[Work order]:
The records are to be copied from the line that contains "The height and" through their last line, word for word, with every picture left out.

(Beginning of Records supplied)

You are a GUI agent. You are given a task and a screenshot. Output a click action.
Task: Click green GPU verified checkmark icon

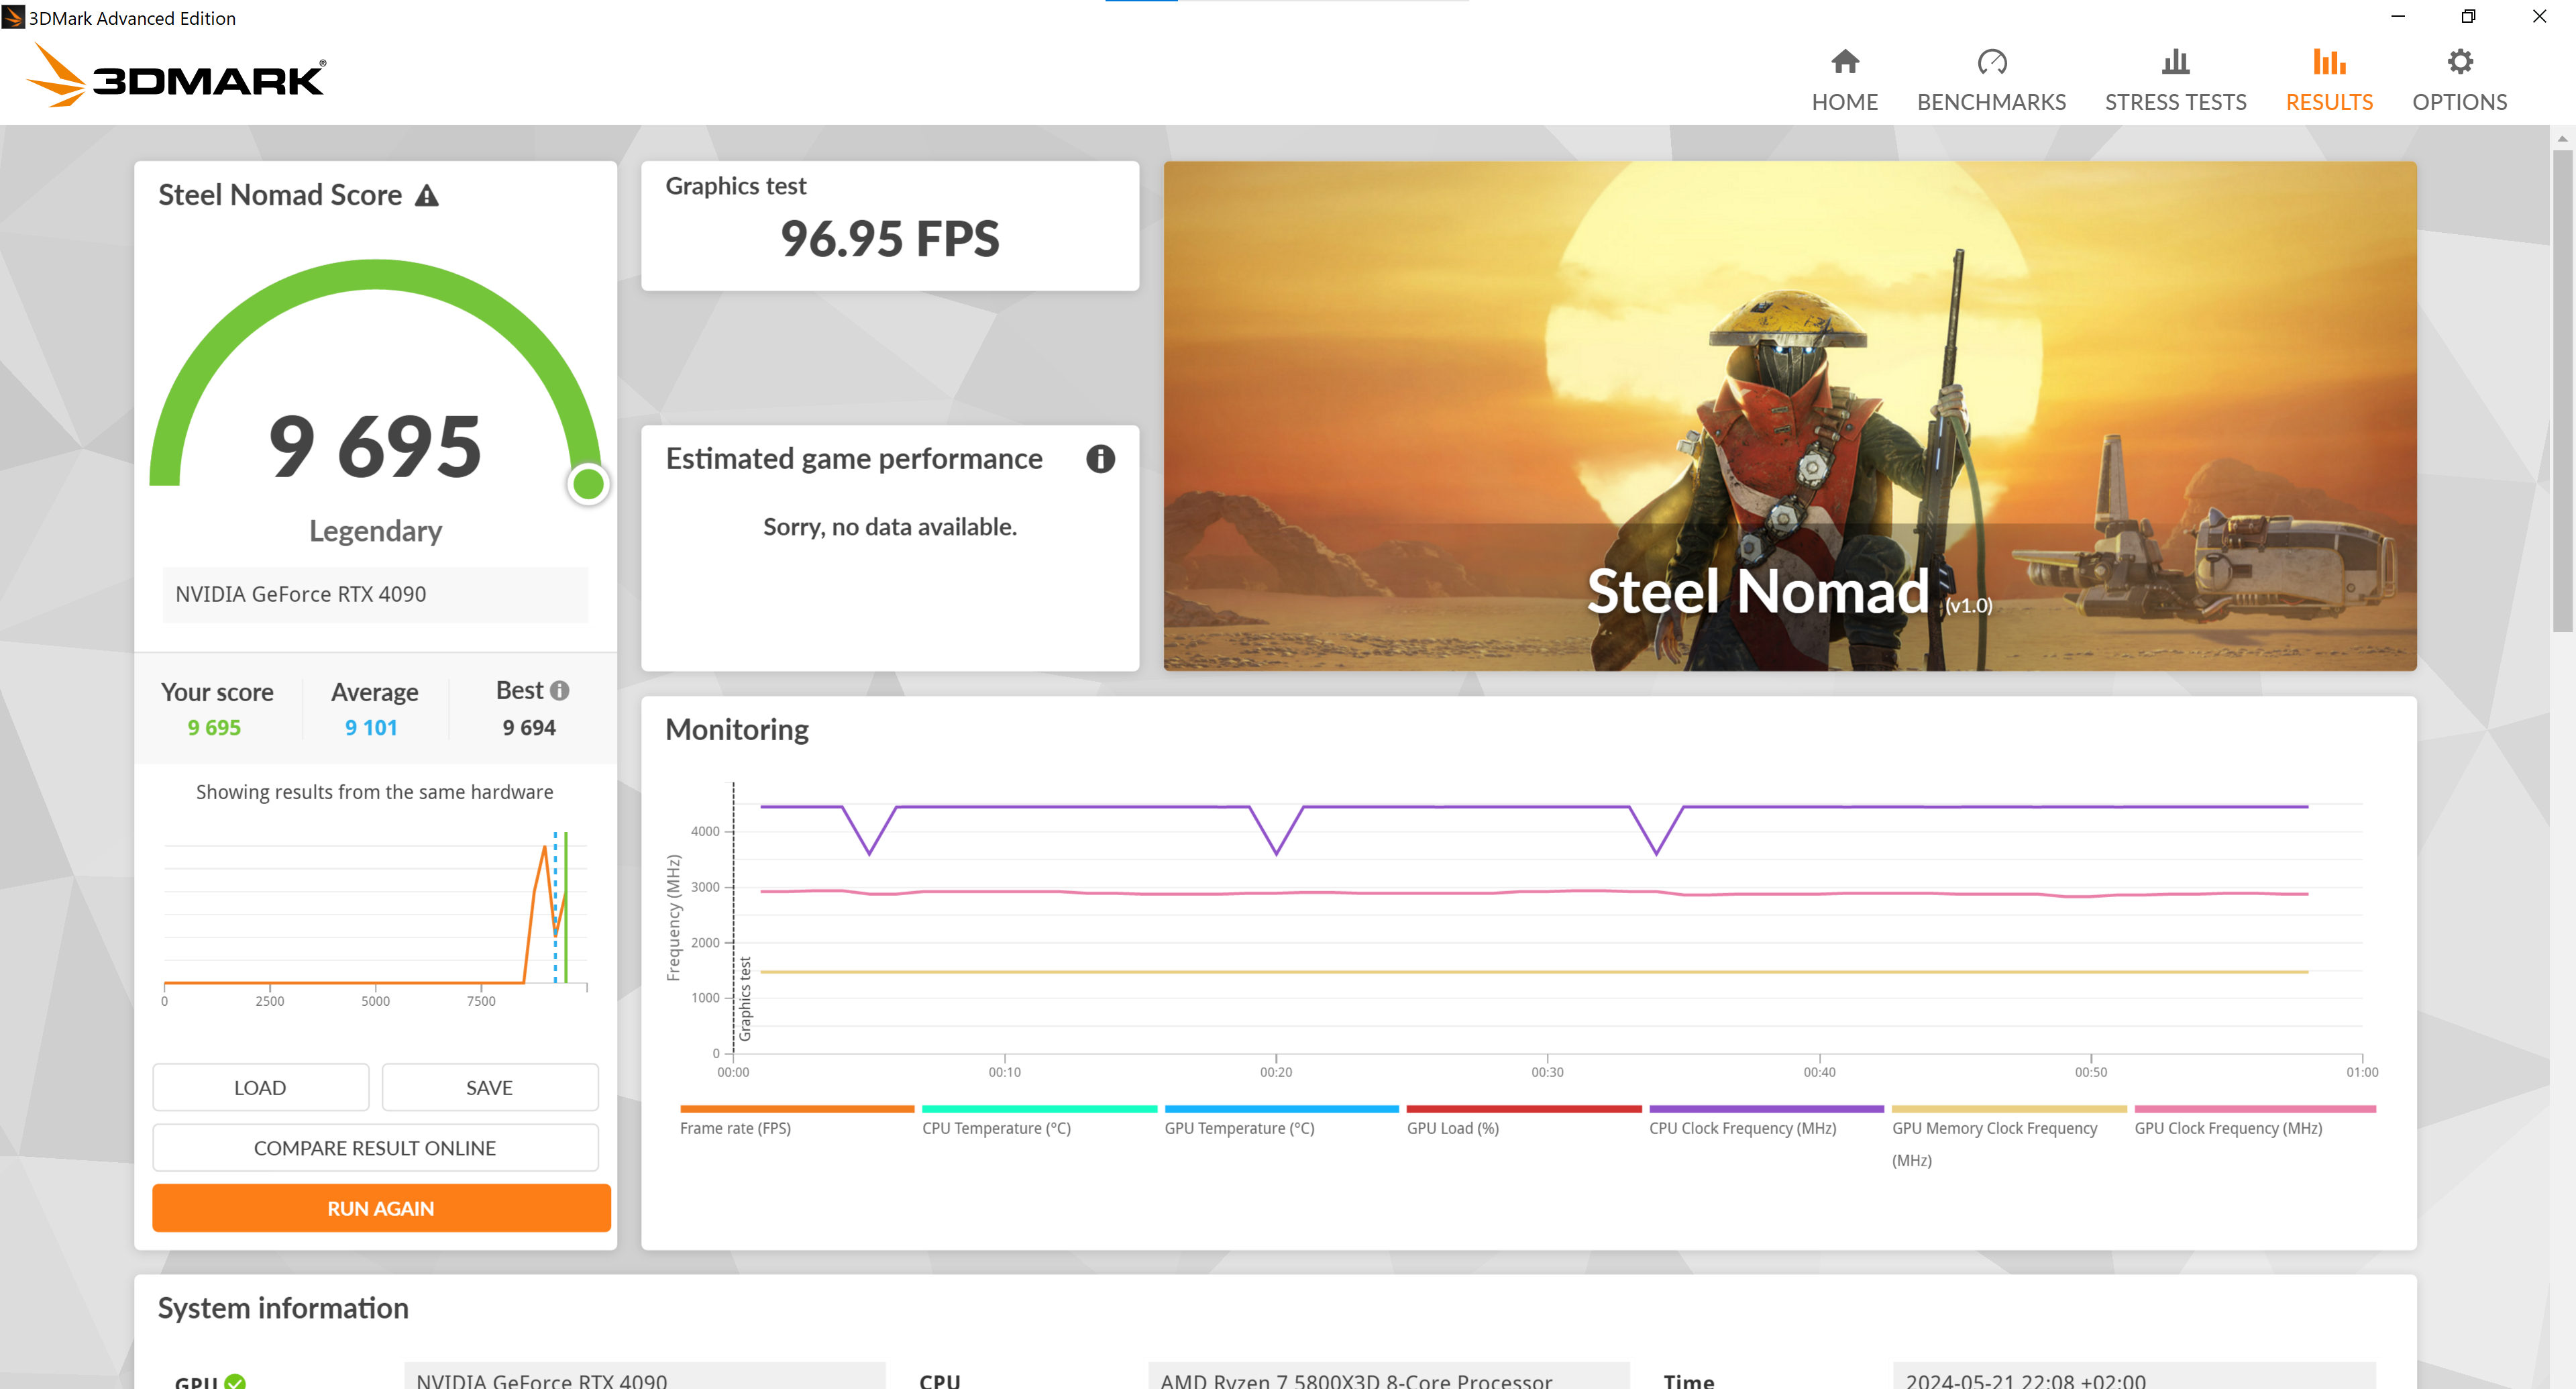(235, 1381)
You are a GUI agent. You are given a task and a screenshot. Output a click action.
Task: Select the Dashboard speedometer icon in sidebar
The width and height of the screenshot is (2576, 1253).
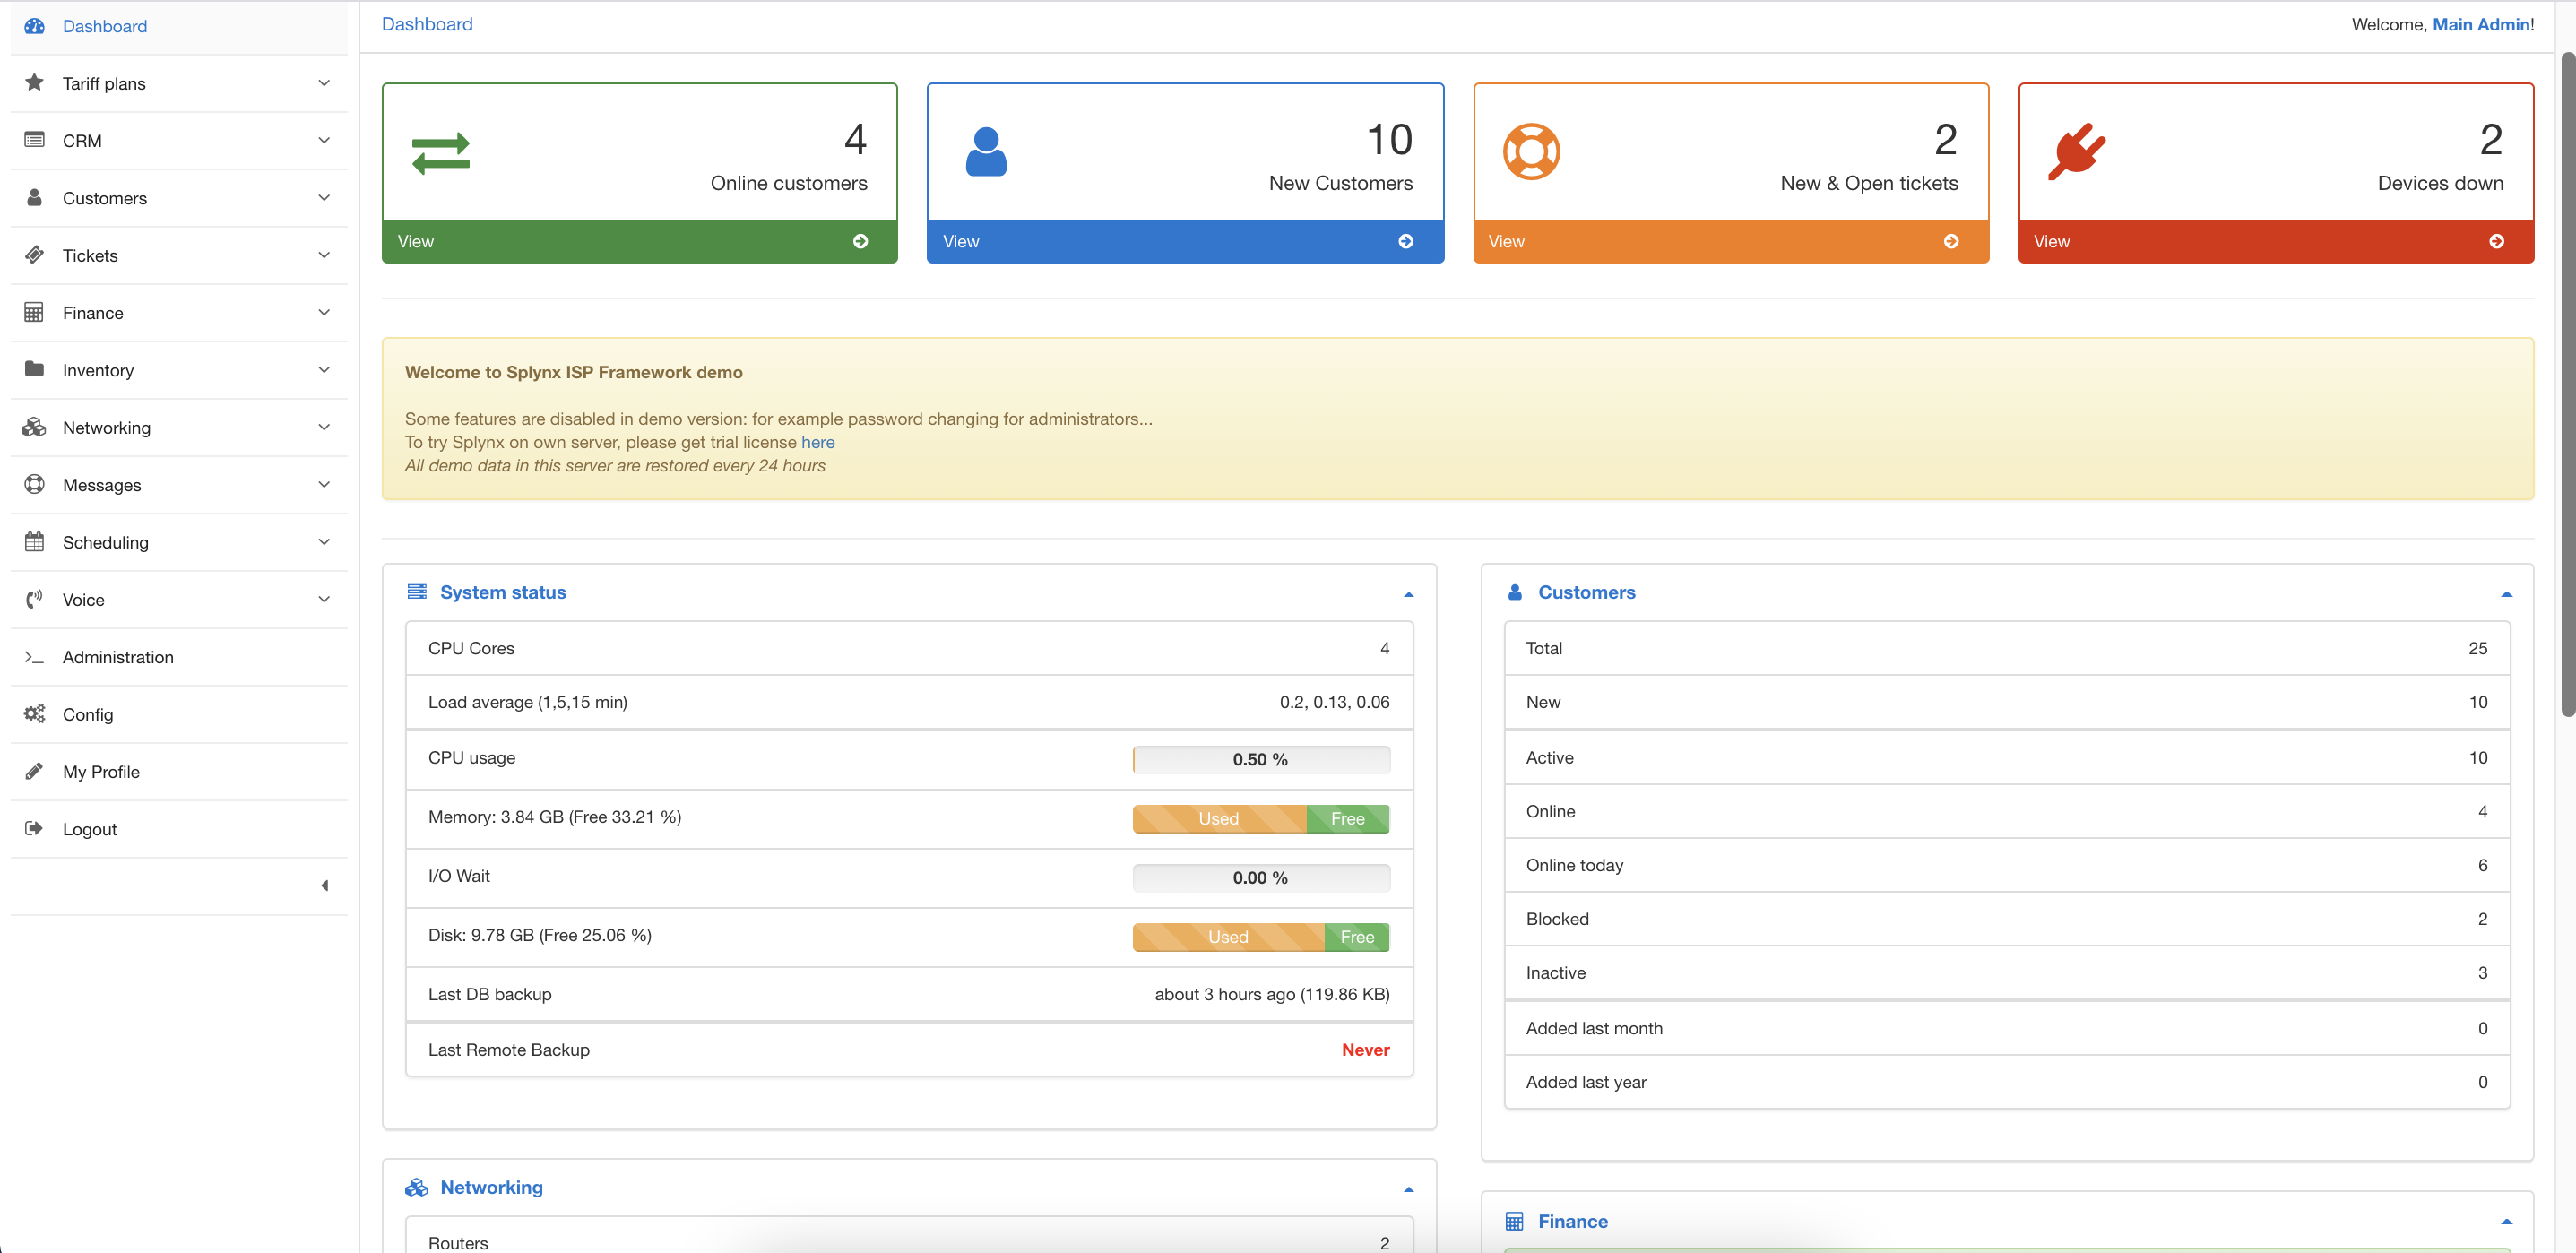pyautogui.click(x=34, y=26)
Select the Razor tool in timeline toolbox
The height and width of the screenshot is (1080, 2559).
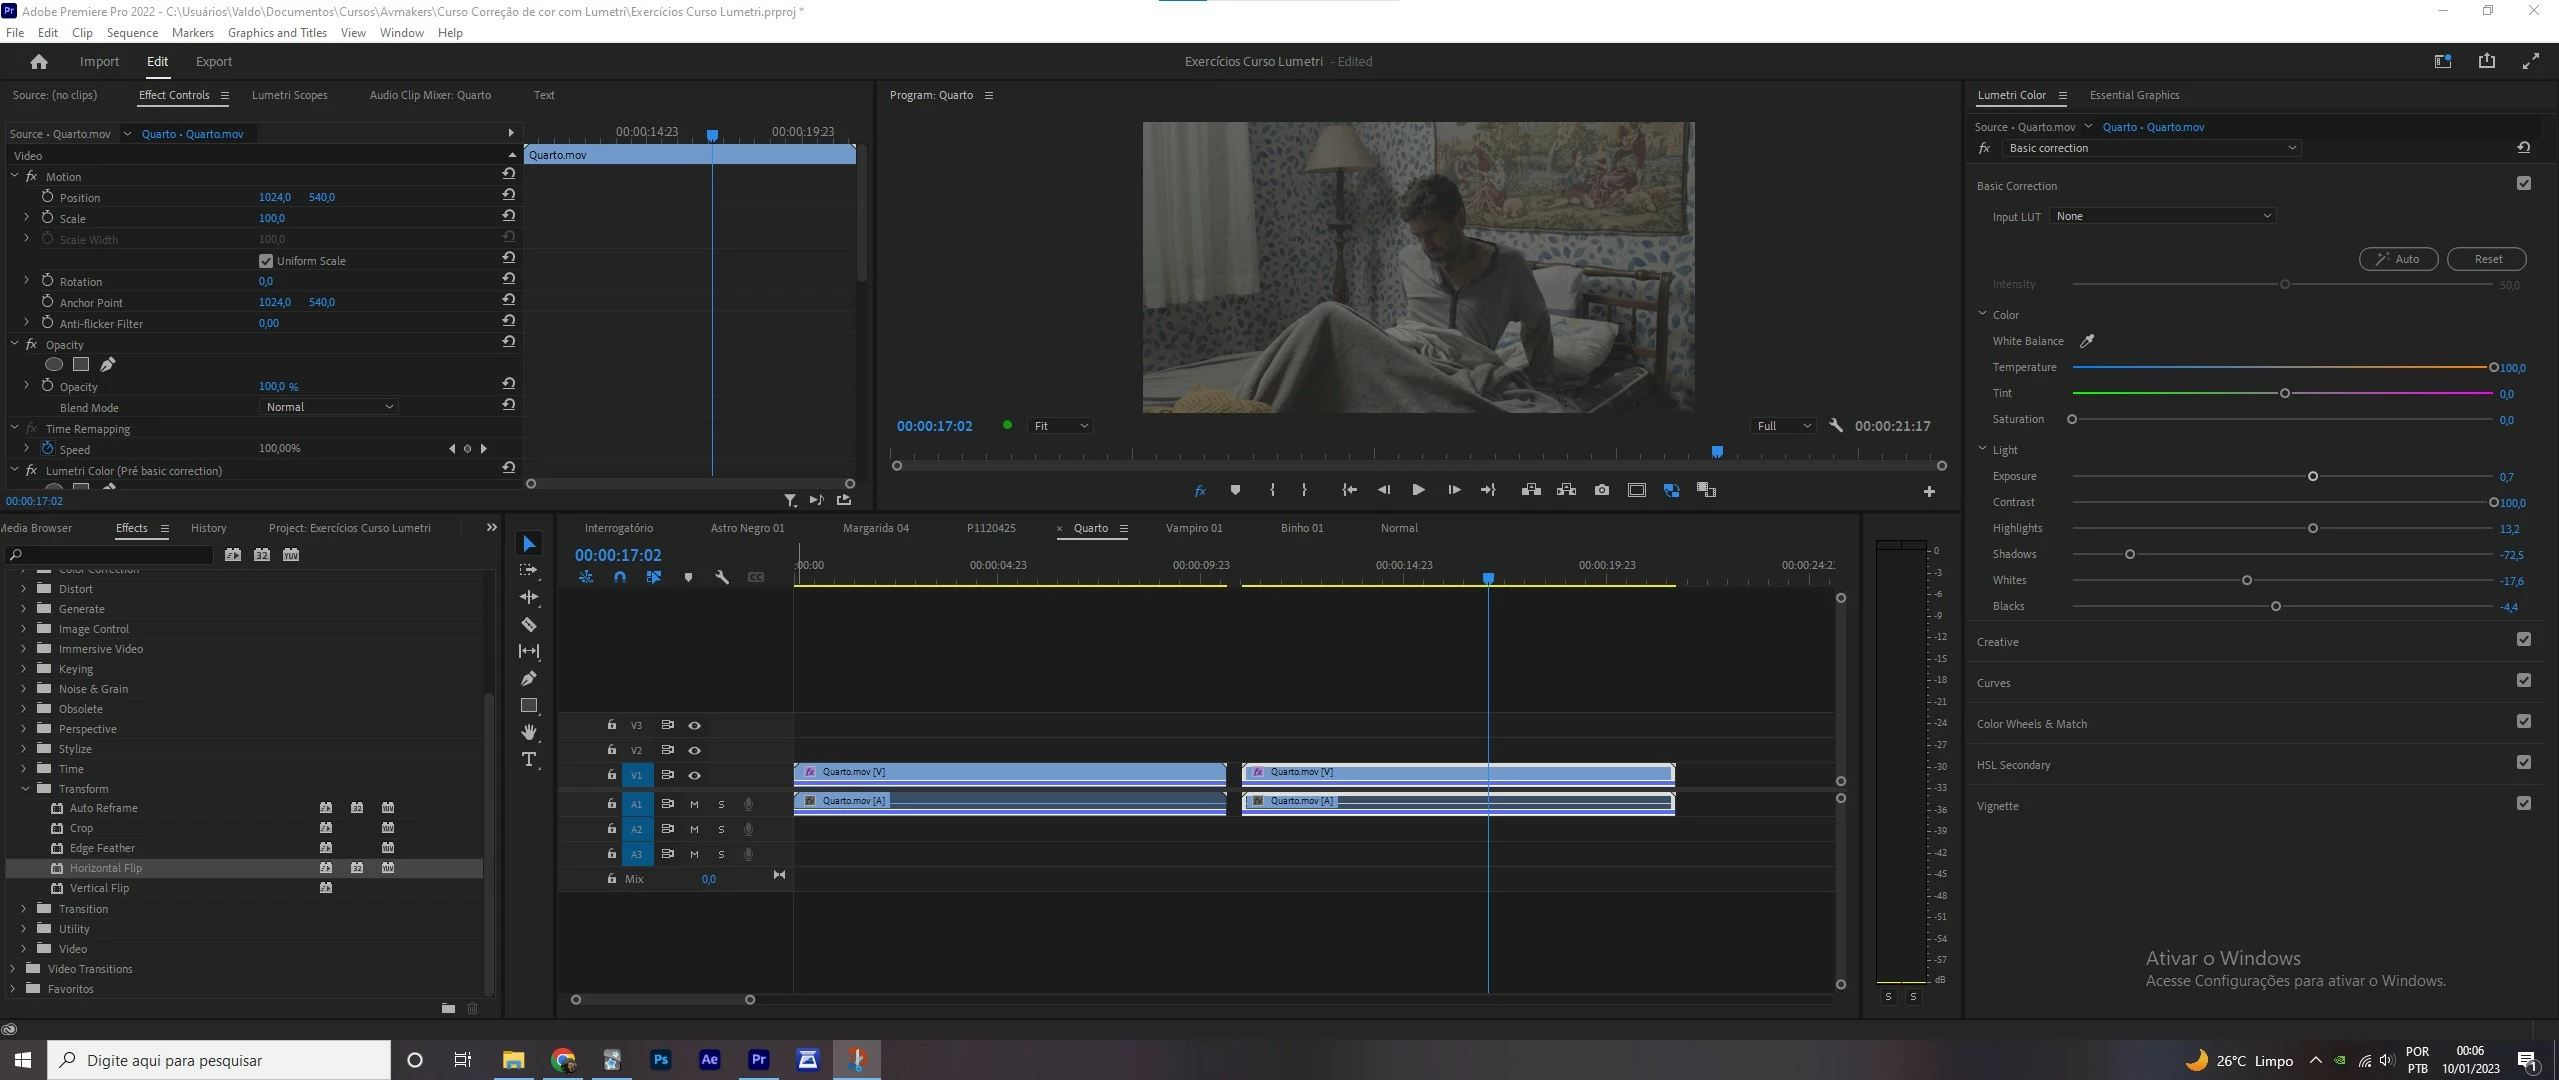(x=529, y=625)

(End of Records supplied)

[Final answer]:
The height and width of the screenshot is (1080, 2559).
(x=529, y=625)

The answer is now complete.